Screenshot grounding data:
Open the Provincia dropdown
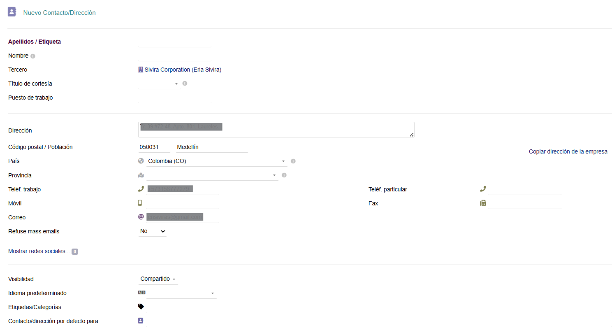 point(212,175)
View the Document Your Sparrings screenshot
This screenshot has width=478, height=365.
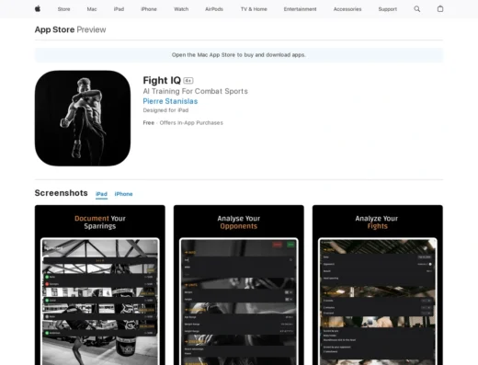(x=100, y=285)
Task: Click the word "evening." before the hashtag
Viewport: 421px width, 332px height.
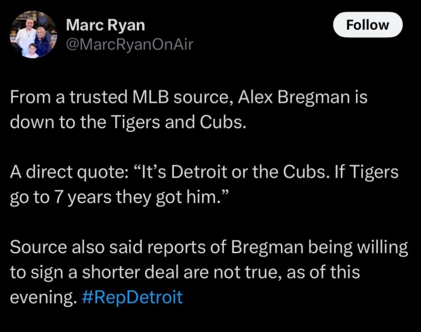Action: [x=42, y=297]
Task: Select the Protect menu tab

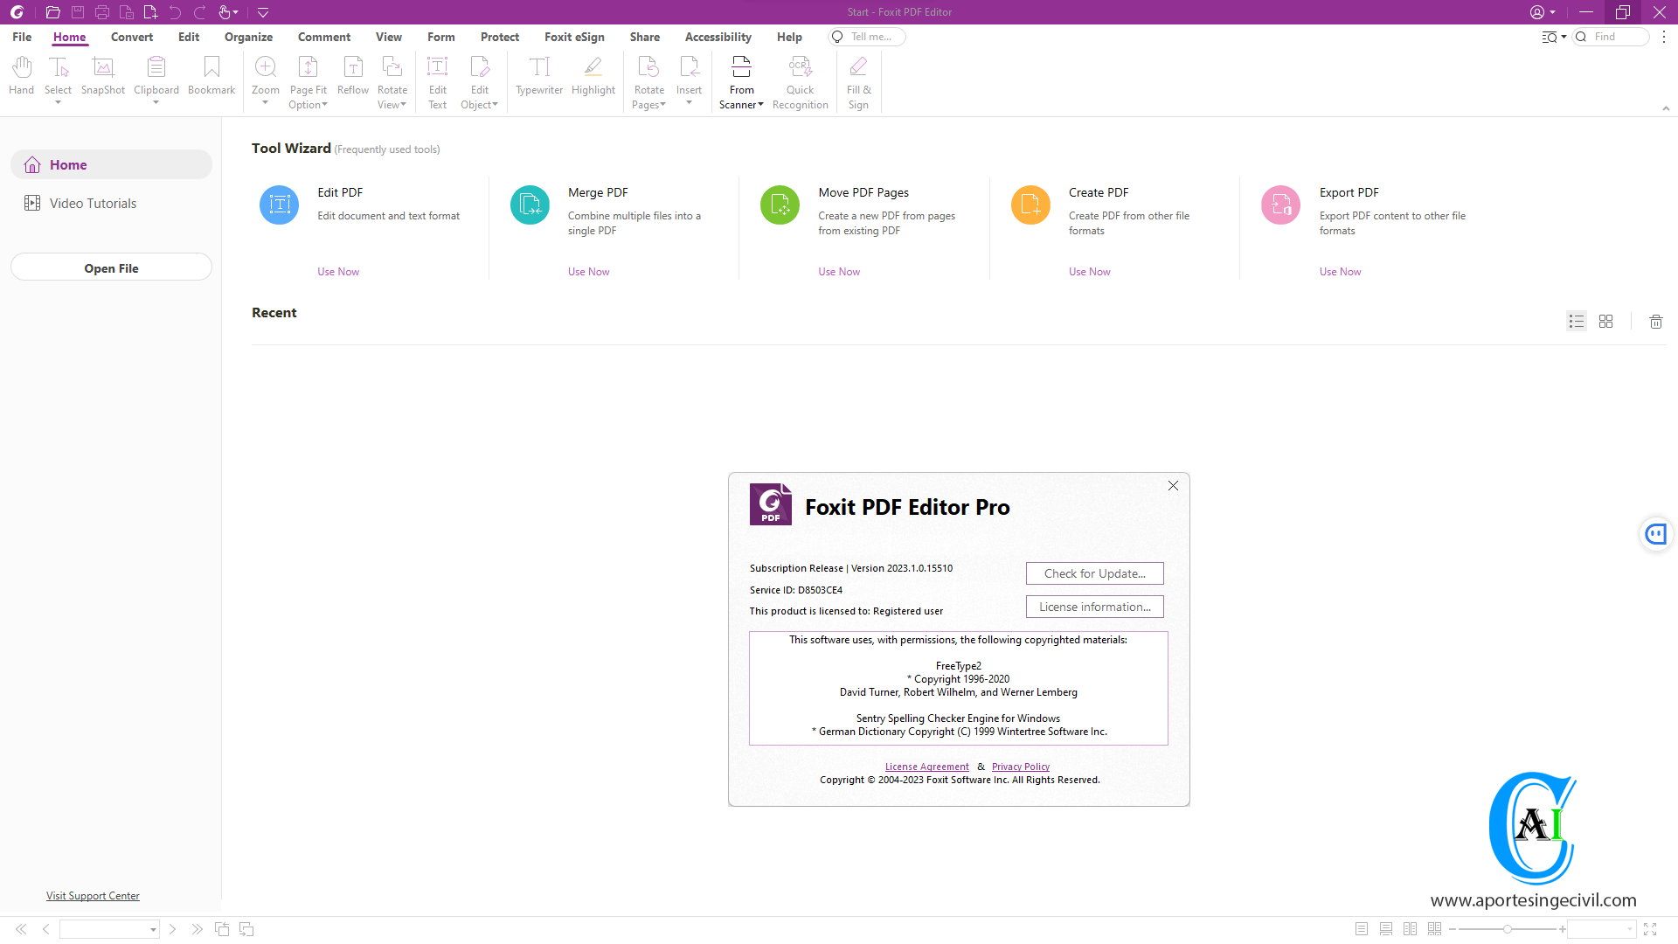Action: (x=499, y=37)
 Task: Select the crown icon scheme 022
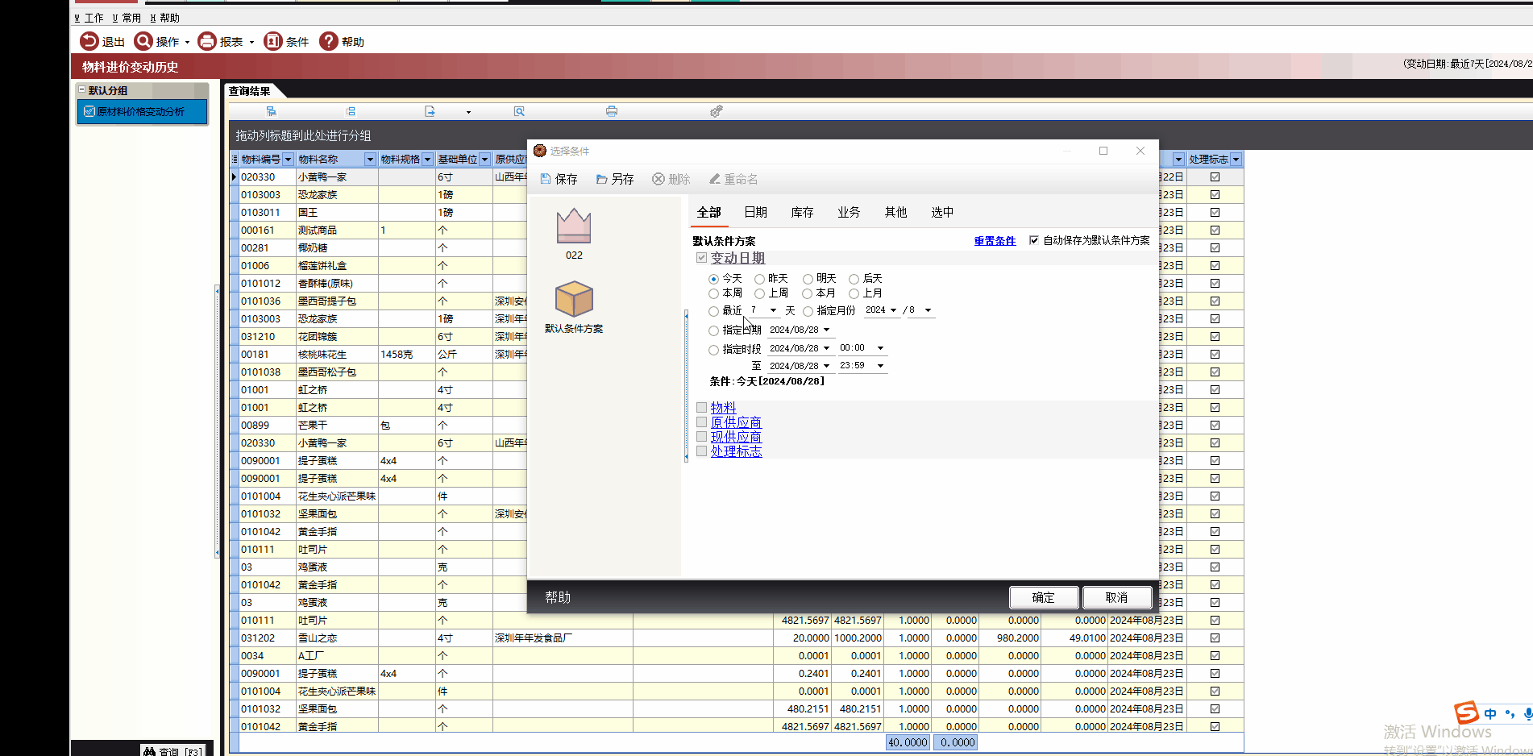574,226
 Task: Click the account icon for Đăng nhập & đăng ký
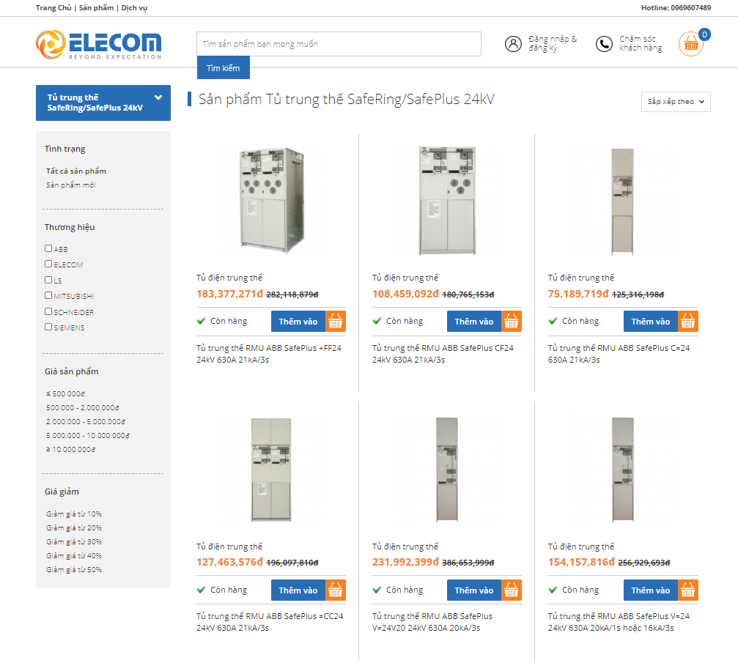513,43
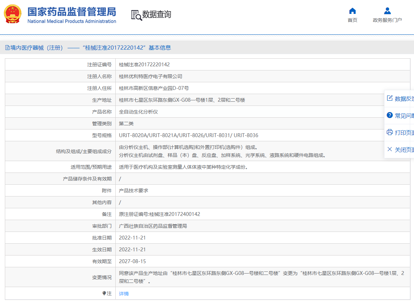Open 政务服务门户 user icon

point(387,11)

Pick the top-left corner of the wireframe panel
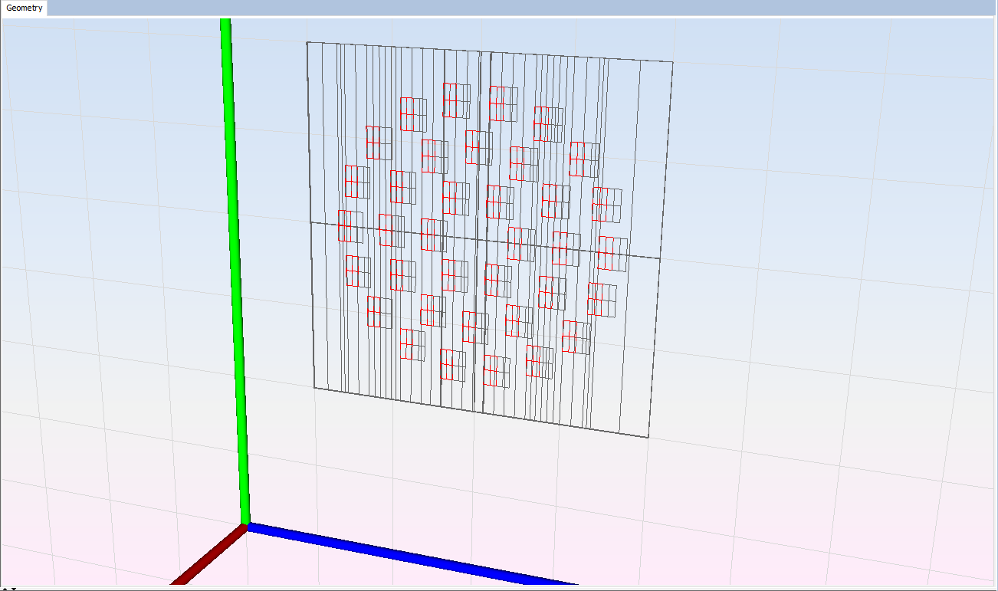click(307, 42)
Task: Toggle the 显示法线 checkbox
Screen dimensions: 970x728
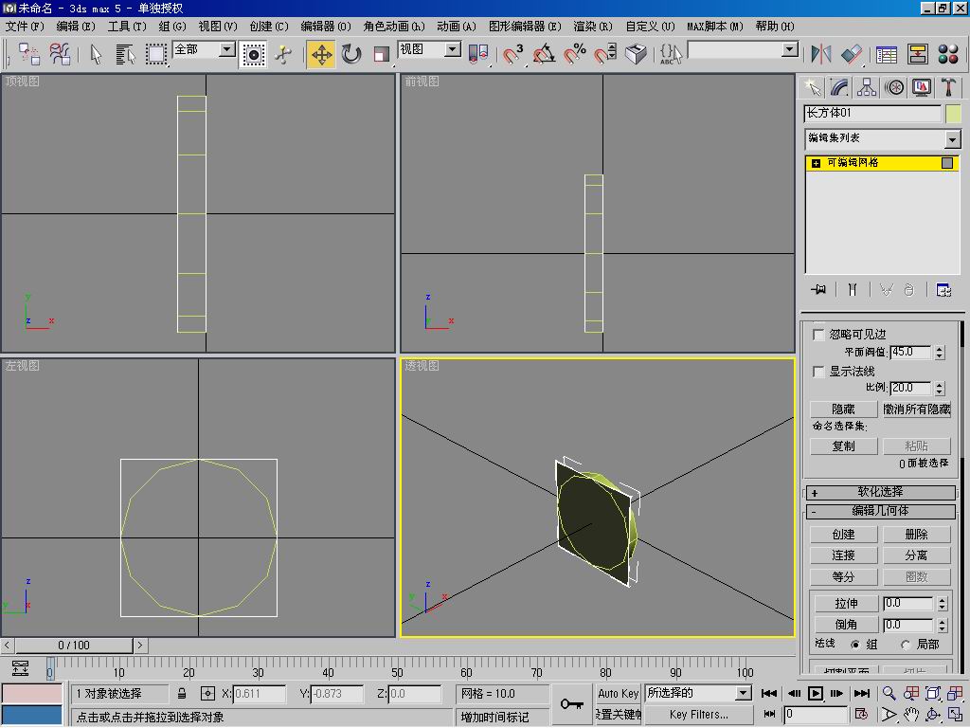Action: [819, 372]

Exercise details: Please copy the records above word for word, leaving out every picture.

Output:
Open the Provincia dropdown
 point(212,175)
View the Document Your Sparrings screenshot
This screenshot has width=478, height=365.
(x=100, y=285)
Task: Click the word "evening." before the hashtag
Viewport: 421px width, 332px height.
Action: [x=42, y=297]
Task: Select the Protect menu tab

Action: (x=499, y=37)
 Task: Select the crown icon scheme 022
574,226
 Task: Click the account icon for Đăng nhập & đăng ký
513,43
Open 政务服务门户 user icon

point(387,11)

Pick the top-left corner of the wireframe panel
click(307, 42)
Task: Toggle the 显示法线 checkbox
Screen dimensions: 970x728
Action: [819, 372]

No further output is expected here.